Short task ::
Quote the rows word for word, starting with the row containing "Given: Take a screenshot with the camera icon" and going on through the row containing "Looking at the screenshot, I should point(386,685).", both included. Leave the pictures out of your answer.

Task input ::
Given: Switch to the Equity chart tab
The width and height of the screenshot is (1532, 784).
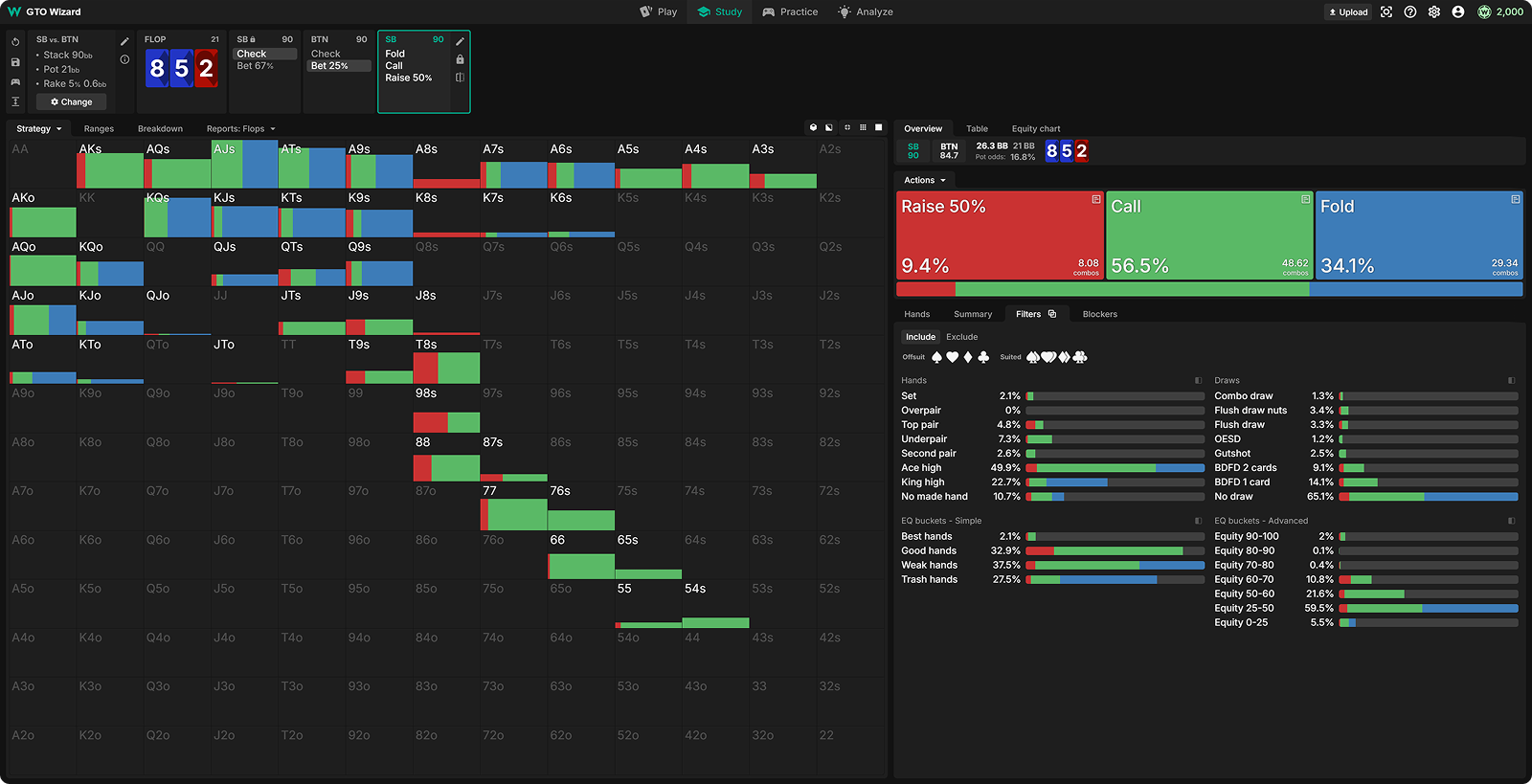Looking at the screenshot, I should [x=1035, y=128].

==

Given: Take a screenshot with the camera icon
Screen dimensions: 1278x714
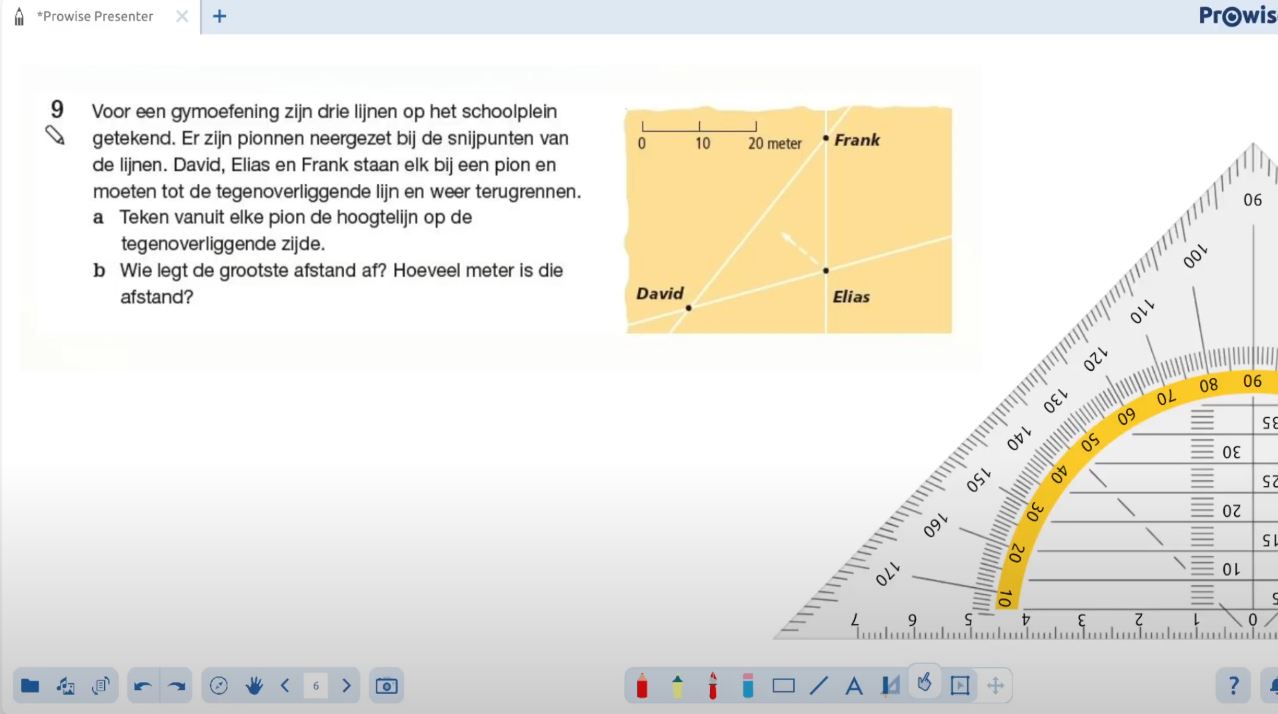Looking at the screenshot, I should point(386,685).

Output of the exercise ::
Given: Take a screenshot with the camera icon
Screen dimensions: 1278x714
Looking at the screenshot, I should point(386,685).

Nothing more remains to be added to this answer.